Train your models
Two model training scenarios
| Scenario | Type(s) of training | Your Inputs | Trained model(s) |
|---|---|---|---|
| A. No experimental data | Self-supervised fine-tuning on homologs | Homolog data | Base sampler |
| B. With experimental data | Self-supervised fine-tuning, Supervised fine-tuning on your primary objective (DPO), Multi-head predictor fine-tuning | Homolog data, assay data, primary objective | Base sampler, conditioned sampler, and scorer |
Learn more about what training entails, and how these different models are trained and used in How our models are trained.
Performing a homolog search
You will first need to perform a homolog search to compile a dataset to be used for training sampler models.
As an input, you provide one or more seed sequences (the proteins that define the protein "neighborhood" you want to operate in), and Cradle will run a query on public databases and return a list of homologs. For antibody searches, Cradle will also compute CDR annotations (IMGT numbering).

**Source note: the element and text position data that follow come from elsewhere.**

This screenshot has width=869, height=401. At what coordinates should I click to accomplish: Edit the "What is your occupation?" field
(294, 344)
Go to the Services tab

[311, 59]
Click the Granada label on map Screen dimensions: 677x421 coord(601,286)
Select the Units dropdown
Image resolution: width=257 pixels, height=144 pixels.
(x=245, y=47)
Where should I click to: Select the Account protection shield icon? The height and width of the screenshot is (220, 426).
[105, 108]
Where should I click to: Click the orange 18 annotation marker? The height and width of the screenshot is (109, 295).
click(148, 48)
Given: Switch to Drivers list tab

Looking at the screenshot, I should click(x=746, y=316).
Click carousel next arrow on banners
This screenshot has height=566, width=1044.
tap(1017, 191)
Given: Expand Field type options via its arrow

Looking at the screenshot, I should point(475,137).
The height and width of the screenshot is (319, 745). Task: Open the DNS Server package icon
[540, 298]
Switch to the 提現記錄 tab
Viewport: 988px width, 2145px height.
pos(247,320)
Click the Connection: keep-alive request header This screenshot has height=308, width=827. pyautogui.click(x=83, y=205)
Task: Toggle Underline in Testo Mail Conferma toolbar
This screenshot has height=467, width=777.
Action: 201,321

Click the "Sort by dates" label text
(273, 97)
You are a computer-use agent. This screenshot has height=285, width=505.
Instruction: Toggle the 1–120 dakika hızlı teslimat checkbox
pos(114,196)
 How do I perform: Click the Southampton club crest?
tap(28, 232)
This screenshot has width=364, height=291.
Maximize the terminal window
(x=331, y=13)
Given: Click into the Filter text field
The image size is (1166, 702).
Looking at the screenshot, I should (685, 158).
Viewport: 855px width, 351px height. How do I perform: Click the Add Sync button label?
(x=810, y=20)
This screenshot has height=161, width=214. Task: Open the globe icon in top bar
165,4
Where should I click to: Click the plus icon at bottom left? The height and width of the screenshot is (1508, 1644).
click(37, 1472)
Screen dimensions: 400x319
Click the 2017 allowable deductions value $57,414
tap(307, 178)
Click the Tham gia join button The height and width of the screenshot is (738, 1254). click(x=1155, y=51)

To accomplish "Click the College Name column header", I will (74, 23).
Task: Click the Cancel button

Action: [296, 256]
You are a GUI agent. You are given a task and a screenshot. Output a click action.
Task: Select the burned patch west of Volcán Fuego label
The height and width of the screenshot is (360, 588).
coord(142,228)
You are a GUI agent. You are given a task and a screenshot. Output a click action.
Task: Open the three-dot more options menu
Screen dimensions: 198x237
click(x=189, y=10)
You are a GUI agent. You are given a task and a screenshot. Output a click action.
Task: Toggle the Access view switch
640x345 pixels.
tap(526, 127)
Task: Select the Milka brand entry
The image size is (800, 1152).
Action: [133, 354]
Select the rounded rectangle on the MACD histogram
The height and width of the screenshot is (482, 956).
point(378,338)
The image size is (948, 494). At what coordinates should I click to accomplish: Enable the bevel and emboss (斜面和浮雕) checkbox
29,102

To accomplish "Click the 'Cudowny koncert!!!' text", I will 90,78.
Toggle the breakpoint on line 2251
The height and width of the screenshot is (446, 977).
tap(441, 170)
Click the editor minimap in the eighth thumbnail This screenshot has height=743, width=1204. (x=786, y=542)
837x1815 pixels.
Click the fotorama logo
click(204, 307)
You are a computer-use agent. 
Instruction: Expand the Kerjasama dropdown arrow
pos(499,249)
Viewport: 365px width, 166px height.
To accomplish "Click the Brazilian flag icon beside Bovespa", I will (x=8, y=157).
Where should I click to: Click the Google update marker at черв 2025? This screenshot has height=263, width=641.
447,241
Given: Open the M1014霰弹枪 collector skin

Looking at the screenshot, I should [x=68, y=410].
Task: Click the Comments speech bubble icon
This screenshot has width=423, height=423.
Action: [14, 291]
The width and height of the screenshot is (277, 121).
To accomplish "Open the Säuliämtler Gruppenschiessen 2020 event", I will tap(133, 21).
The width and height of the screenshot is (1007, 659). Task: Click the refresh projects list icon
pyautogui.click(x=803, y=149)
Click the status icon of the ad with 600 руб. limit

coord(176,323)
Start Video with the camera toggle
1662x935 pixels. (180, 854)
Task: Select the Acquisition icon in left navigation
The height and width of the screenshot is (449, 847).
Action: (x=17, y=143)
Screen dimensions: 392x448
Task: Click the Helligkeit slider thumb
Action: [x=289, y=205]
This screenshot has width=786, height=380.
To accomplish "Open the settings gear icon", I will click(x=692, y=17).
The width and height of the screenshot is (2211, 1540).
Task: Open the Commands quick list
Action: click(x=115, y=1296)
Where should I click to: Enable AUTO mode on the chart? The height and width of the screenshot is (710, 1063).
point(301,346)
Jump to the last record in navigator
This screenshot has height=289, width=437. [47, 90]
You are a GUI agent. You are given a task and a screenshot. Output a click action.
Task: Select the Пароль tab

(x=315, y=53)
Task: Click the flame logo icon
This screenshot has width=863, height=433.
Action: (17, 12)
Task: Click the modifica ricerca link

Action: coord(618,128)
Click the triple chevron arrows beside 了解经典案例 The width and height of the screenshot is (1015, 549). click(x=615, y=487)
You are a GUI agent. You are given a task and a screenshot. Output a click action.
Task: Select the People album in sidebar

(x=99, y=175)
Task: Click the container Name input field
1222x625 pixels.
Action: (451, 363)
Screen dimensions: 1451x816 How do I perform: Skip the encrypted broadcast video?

These are the databases Cradle queries:
| Modality | Database | Notes |
|---|---|---|
| Single-domain binder (VHH) | OAS (Observed Antibody Space) | Unpaired dataset (single chains) |
| Multi-domain binder (Fab, IgG, scFv) | OAS | Paired dataset, preserving VH/VL co-evolutionary signal |
| Enzyme, peptide, other proteins | UniRef | No computed annotation available |
The search takes a couple of hours depending on the number of homologs and sequence length, and you can expect to find on the order of thousands of related sequences. You can review the homolog search report to sanity check the results:
- Count. Expect at least hundreds of homologs, ideally thousands
- Sequence identity and coverage. Ideally high sequence identity (many related proteins) with high coverage, which means good data on epistatic interactions across the sequence. Very low sequence identity can indicate your seed isn't well represented in the database, which can lower performance — but there is a wide range of acceptable values.
- Distributions, not just averages. The report gives distributions, so you can look for surprises e.g., clusters of homologs with unexpectedly low coverage, for example.
Special cases: A chimera or fusion seed will return hits covering each component separately. A seed that is a sub-unit of a larger protein will return hits covering the seed but only a fraction of the homologs. For antibodies, expect good coverage of framework regions but unlikely close hits for the CDRs.
Note: If you bring your own homolog collection (e.g., from a screening campaign) you can switch to Advanced mode and select your dataset to be used for training instead of running a search. If you would like to combine your homolog collection with the search results, you will need to create a combined dataset first.
Configuring and starting the training
Depending on the round configuration, you will have two scenarios:
Scenario A. No experimental data
- Select the homolog dataset to be used for training the sampler model.
Scenario B. With experimental data
- Select the homolog dataset to be used for training the sampler model.
- Add your assays: choose your dataset, the assays and their scale types will be populated from the dataset.
- Set the optimization target - a single property used for sampler fine-tuning.
Start training. The training will now continue in the background. Once it finishes, the base sampler, conditioned sampler, and the scorer will be posted with a unique ID, and available for you to use in the next step.